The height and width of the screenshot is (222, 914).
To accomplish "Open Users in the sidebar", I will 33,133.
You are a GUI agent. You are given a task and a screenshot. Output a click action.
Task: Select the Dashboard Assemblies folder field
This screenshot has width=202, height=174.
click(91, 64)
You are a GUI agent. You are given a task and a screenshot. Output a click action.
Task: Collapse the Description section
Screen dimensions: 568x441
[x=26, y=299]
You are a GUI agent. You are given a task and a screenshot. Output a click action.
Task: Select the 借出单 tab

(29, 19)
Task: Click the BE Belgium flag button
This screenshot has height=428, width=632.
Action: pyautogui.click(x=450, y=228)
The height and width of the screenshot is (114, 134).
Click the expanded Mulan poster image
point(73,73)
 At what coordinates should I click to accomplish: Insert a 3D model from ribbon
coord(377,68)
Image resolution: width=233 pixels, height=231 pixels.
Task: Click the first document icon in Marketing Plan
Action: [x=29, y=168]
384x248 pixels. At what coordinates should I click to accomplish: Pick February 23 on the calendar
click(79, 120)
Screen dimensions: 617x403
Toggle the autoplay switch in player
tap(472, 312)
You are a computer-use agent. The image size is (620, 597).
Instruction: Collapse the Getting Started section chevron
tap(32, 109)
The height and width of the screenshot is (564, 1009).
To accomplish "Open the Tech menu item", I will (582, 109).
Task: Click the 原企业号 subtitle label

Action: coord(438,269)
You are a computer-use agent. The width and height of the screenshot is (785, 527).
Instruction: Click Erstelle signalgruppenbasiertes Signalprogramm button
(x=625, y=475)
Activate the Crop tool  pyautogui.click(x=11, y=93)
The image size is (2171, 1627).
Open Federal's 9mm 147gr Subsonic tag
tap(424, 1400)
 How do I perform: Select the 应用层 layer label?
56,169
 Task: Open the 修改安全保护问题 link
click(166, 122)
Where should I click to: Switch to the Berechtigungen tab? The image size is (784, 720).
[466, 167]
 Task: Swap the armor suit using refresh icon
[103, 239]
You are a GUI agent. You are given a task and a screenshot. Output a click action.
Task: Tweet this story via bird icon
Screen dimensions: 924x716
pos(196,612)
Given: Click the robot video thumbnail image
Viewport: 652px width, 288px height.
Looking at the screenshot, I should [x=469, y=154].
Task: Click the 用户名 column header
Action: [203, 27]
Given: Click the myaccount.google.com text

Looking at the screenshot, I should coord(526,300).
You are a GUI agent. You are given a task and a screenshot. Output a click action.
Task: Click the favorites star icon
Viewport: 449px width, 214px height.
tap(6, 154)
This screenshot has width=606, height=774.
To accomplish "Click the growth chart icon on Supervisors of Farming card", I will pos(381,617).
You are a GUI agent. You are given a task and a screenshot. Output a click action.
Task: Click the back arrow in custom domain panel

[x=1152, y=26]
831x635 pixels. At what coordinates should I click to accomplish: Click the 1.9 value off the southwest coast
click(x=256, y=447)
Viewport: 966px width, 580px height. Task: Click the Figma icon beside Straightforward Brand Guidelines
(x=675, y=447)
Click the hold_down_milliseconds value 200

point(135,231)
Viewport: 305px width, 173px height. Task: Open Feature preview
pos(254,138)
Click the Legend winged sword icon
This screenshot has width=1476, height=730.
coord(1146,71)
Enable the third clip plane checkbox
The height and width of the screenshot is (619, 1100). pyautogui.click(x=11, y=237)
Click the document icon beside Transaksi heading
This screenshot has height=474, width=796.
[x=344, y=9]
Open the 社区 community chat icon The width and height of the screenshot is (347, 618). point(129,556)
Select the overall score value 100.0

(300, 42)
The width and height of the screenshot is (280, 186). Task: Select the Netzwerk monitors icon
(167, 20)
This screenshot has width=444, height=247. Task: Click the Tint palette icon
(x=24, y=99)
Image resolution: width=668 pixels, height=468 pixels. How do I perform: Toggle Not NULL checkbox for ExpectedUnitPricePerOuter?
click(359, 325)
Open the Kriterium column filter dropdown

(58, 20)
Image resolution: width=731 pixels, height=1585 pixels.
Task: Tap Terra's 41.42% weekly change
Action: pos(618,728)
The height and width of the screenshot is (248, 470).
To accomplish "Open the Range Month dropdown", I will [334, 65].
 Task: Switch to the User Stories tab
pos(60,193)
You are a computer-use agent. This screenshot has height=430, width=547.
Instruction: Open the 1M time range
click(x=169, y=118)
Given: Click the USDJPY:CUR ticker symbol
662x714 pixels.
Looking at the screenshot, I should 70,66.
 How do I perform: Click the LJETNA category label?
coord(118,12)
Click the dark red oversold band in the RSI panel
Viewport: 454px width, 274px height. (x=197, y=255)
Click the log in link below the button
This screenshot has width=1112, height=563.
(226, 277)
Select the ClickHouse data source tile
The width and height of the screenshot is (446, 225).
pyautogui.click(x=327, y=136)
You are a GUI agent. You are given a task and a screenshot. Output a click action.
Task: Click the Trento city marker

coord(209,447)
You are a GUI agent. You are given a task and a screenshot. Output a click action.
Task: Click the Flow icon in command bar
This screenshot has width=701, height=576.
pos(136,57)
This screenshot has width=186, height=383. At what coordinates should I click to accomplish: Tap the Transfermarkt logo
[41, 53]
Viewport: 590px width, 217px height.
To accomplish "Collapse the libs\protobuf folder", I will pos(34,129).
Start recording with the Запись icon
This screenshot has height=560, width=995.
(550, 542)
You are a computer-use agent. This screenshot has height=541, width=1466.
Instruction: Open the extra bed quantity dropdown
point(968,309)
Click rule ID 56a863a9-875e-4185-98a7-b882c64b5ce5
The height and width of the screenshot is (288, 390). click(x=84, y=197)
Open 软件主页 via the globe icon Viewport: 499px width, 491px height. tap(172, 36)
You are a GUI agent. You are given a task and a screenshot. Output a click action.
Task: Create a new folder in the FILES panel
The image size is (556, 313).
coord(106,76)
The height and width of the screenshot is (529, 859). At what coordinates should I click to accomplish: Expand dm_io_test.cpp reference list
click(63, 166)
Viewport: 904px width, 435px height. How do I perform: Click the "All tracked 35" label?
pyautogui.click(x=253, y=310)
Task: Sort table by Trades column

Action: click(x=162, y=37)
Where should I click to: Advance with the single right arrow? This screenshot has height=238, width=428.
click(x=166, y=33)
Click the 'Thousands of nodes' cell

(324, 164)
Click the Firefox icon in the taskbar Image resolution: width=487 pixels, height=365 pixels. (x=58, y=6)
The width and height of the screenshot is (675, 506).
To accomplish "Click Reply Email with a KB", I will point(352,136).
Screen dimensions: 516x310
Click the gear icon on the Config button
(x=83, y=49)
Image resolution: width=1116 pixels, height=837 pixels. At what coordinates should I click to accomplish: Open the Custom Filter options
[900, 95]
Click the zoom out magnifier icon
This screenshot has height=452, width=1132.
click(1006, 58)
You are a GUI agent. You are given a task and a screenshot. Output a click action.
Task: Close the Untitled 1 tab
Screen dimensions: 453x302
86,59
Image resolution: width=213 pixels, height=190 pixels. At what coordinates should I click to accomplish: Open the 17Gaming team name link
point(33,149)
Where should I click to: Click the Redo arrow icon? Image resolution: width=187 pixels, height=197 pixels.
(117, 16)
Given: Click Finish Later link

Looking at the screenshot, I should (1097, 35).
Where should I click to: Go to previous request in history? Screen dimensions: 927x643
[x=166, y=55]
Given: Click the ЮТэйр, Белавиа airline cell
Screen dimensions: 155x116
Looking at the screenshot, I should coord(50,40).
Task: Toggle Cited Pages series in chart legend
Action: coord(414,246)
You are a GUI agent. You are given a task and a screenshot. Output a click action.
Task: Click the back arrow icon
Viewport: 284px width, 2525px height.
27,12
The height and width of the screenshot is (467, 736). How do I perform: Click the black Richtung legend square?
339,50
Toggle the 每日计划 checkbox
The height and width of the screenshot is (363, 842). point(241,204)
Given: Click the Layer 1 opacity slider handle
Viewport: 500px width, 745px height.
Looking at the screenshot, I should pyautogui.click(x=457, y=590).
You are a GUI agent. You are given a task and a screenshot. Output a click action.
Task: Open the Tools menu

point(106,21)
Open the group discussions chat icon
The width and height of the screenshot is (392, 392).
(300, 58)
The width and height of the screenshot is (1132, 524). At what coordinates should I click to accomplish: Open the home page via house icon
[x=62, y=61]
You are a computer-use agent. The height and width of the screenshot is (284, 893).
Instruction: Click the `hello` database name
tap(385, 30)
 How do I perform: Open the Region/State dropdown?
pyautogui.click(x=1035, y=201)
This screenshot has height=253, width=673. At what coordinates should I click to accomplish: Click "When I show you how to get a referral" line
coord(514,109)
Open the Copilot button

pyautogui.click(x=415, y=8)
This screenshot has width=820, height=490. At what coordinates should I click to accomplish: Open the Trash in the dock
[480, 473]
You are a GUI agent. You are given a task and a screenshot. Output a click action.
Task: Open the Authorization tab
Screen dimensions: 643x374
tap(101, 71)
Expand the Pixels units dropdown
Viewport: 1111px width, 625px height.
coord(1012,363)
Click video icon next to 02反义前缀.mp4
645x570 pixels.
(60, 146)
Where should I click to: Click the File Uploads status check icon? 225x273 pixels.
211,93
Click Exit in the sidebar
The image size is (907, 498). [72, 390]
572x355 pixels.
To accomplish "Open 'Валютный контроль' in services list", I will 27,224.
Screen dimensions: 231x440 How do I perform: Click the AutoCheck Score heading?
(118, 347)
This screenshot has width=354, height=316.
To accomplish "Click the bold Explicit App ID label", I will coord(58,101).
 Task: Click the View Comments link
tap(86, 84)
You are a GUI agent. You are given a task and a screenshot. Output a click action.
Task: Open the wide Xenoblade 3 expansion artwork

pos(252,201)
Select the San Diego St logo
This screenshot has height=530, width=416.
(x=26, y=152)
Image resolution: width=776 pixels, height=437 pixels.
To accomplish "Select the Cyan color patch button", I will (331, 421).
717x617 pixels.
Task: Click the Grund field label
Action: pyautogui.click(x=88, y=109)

■ About this exercise: Give again, exactly as written, the lines running from the first line of the data above through the line that contains "Task: Select the Dashboard".

■ The answer:
The height and width of the screenshot is (222, 914).
To accomplish "Open Users in the sidebar", I will 33,133.
You are a GUI agent. You are given a task and a screenshot. Output a click action.
Task: Select the Dashboard Assemblies folder field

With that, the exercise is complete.